A via radial é amplamente utilizada para a realização de cateterismo cardíaco e angioplastia, com vantagens como a diminuição do risco de sangramento e de complicações vasculares. O presente caso relata uma complicação rara durante o cateterismo cardíaco por via radial: a avulsão de tecido endotelial da artéria radial pelo cateter e sua embolização para a artéria descendente anterior, a qual foi resolvida pela aspiração manual do fragmento embolizado. Tal complicação pode ter relação com as características anatômicas específicas da artéria radial do paciente.
The radial access is widely used for cardiac catheterization and angioplasty, with advantages such as decreased risk of bleeding and vascular complications. This case reports on a rare complication during cardiac catheterization by radial access: radial artery endothelial tissue avulsion through the catheter and its embolization to the left anterior descending artery, which was resolved by manual aspiration of the embolized fragment.
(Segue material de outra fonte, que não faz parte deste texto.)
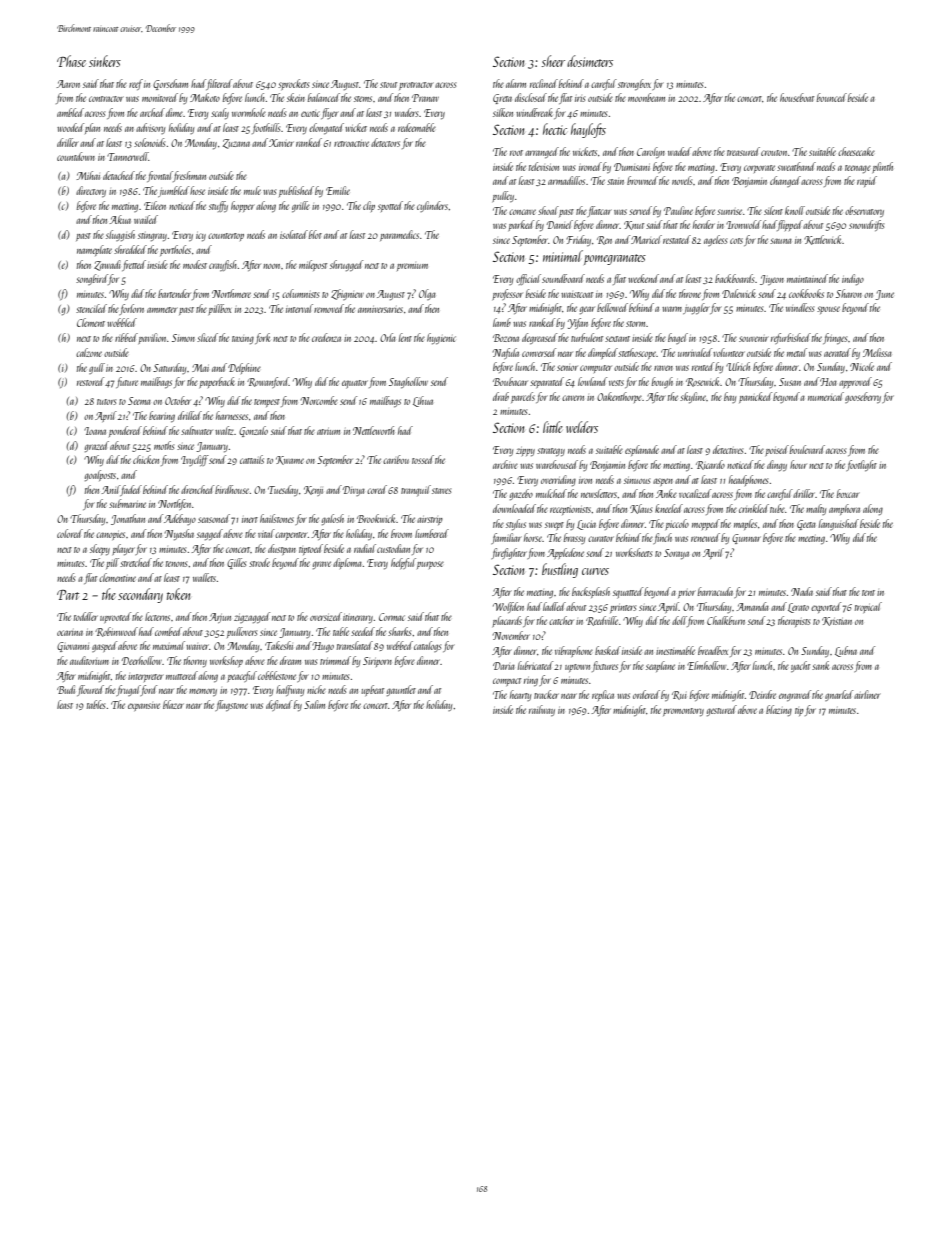  I want to click on pullovers, so click(242, 632).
This complication may be related to the specific anatomical characteristics of the patient's radial artery.
O uso do acesso radial para a realização de procedimentos diagnósticos e terapêuticos tem ganhado número crescente de adeptos, por estar associado à diminuição do risco de sangramento, ao maior conforto para o paciente e à deambulação precoce pós‐procedimento, em comparação ao acesso femoral.1–3 Particularmente, a redução no sangramento se traduz em diminuição de eventos clínicos e até mesmo em redução de mortalidade, especialmente em pacientes com infarto agudo do miocárdio com supradesnivelamento do ST (IAMCST).4,5
Desse modo, são importantes o conhecimento e o manuseio das possíveis complicações relacionadas ao acesso radial e, dentre elas, relatamos a avulsão da artéria radial, complicação muito rara, cuja ocorrência pode levar à sua oclusão.6,7 A avulsão da artéria radial pode se associar à embolização de fragmentos do endotélio com oclusão coronária aguda, necessitando de intervenção percutânea imediata, como demonstrado no presente caso.
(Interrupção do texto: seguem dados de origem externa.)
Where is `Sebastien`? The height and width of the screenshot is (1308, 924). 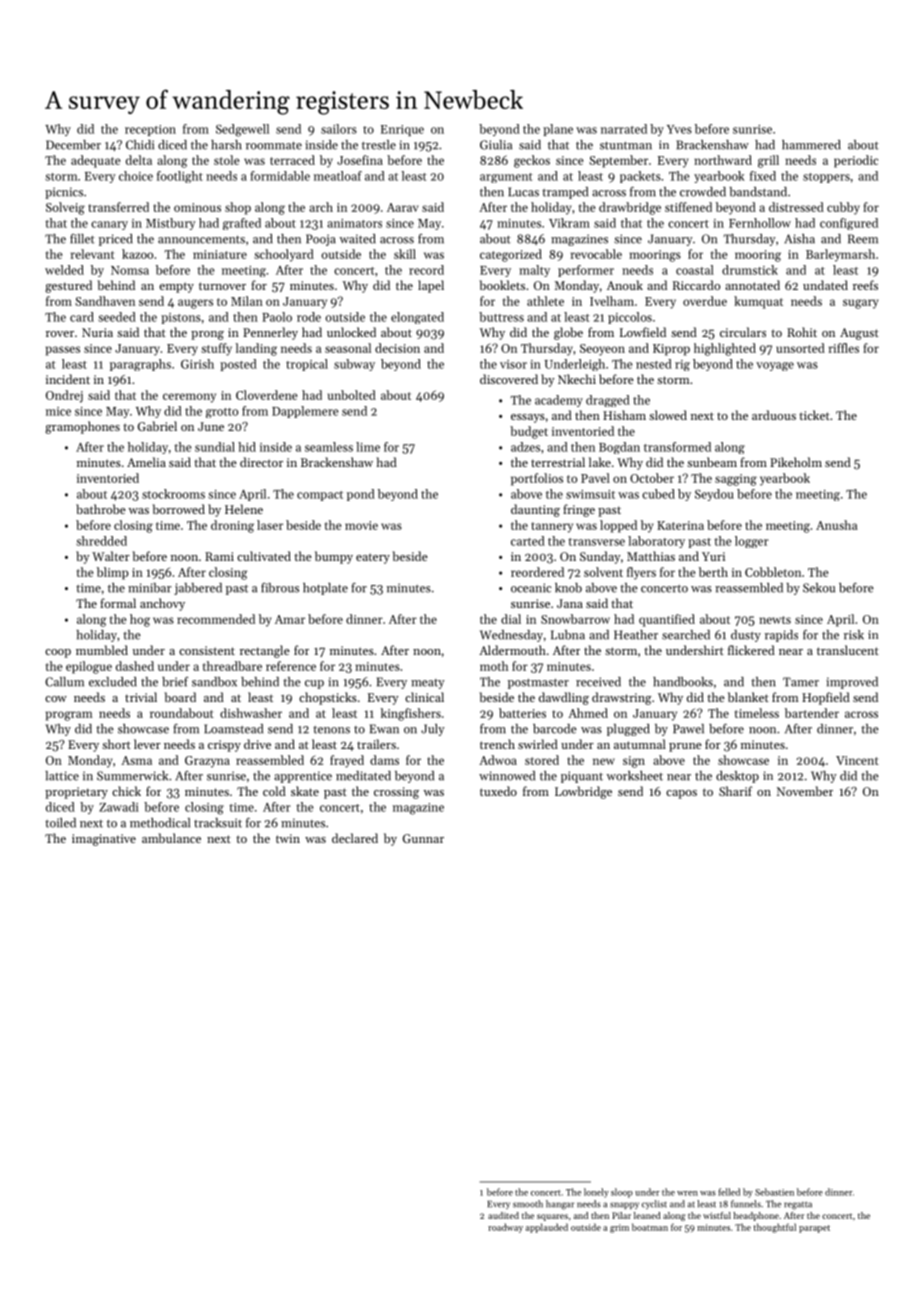
Sebastien is located at coordinates (774, 1192).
Relato de casoPaciente do sexo feminino de 63 anos, com antecedentes de diabetes melito, hipertensão arterial sistêmica e doença arterial coronariana multiarterial com IAMCST de parede inferior em março de 2012. Na ocasião da internação, foi realizada coronariografia, que evidenciou oclusão da artéria coronária direita (ACD) e lesões obstrutivas na artéria descendente anterior (ADA) e no ramo marginal, com circulação colateral grau 3da ADA para ACD. Foi feita tentativa de angioplastia da ACD, sem sucesso, por impossibilidade de cruzamento da lesão com o fio‐guia. A paciente foi avaliada pela equipe de cardiologia, que indicou revascularização cirúrgica.
Ela recebeu alta hospitalar com recomendação de retorno após 60 dias para reavaliação e agendamento da cirurgia, mas ela não retornou para dar continuidade ao tratamento. Em novembro de 2014, devido à dor precordial aos médios esforços, retornou no ambulatório de cirurgia cardíaca, sendo solicitada nova coronariografia.
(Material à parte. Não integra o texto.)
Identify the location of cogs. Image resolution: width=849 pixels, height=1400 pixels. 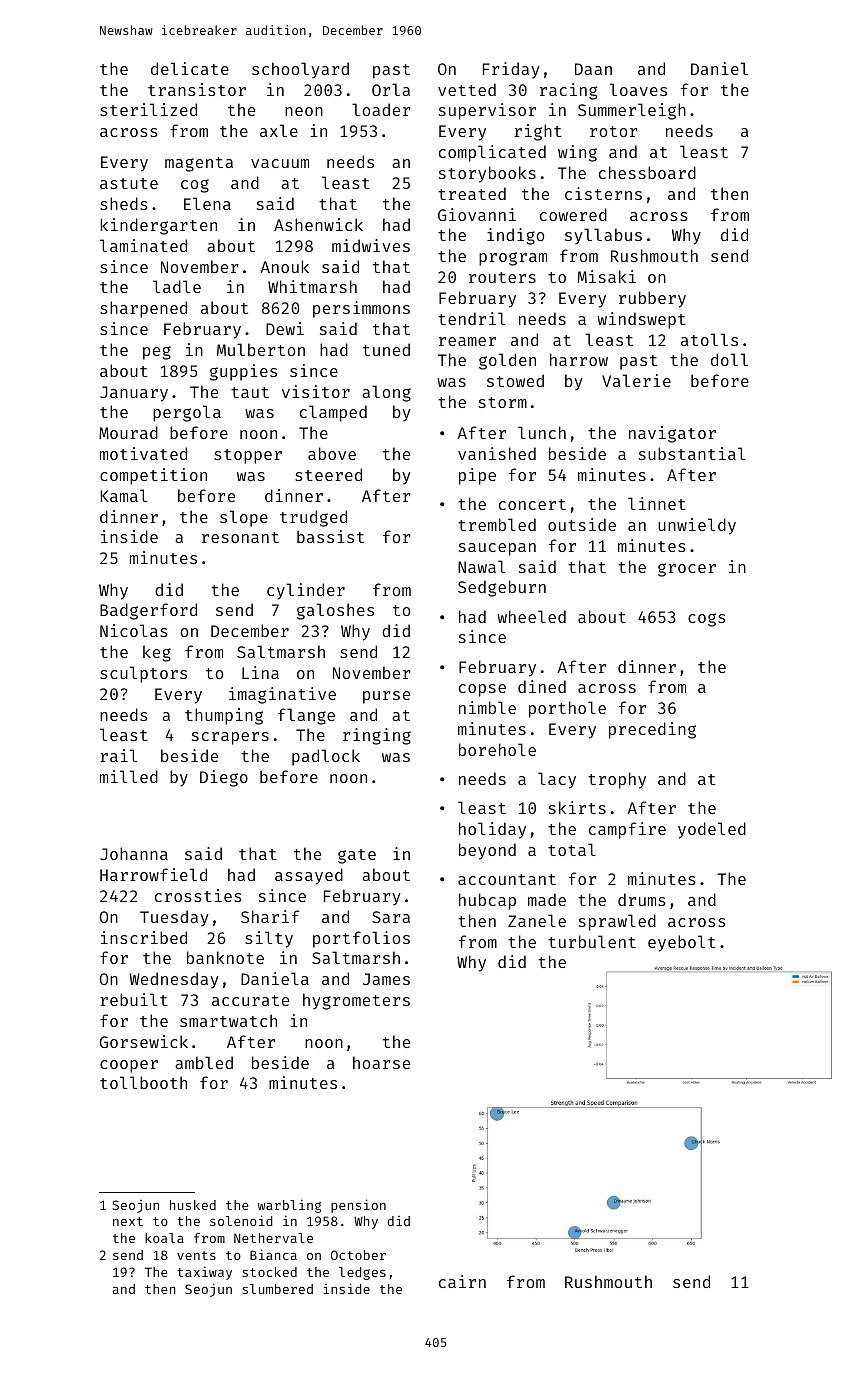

O procedimento foi realizado pela técnica radial, após teste de Allen normal, utilizando introdutor 6 F Glidesheath e fio‐guia 0,021”/45cm ponta reta, que acompanha o introdutor (Terumo Medical®, Tóquio, Japão). Foi administrada heparina na dose de 5.000UI pelo introdutor. Na passagem do conjunto cateter Judkins JL 3,5 5 F e fio‐guia hidrofílico 0,038” Stiff (Terumo Medical®, Tóquio, Japão) pela artéria radial direita, a paciente referiu dor no braço, e foi percebida dificuldade na progressão do cateter na altura da artéria braquial direita, mas, mesmo assim, ele atingiu a raiz da aorta. Após a retirada do fio‐guia, não se observou refluxo do sangue pelo cateter, sendo então o cateter retirado e realizada sua lavagem com soro fisiológico 0,9%, com a eliminação de tecido de forma tubular e esbranquiçado (fig. 1A). O mesmo cateter foi reintroduzido e foi realizada injeção de contraste na artéria radial, a qual mostrava‐se de fino calibre, com origem na artéria axilar direita (fig. 1B). Neste momento, foram administrados 40mg de papaverina diluída em 10mL de soro fisiológico 0,9% intra‐arterial, lentamente, durante 2 minutos. Com o auxílio da guia hidrofílica, o cateter atingiu a raiz da aorta novamente, e foi realizada coronariografia esquerda em projeção anteroposterior, que mostrou oclusão da ADA (fig. 2A). Nesse momento, a paciente passou a referir forte dor precordial.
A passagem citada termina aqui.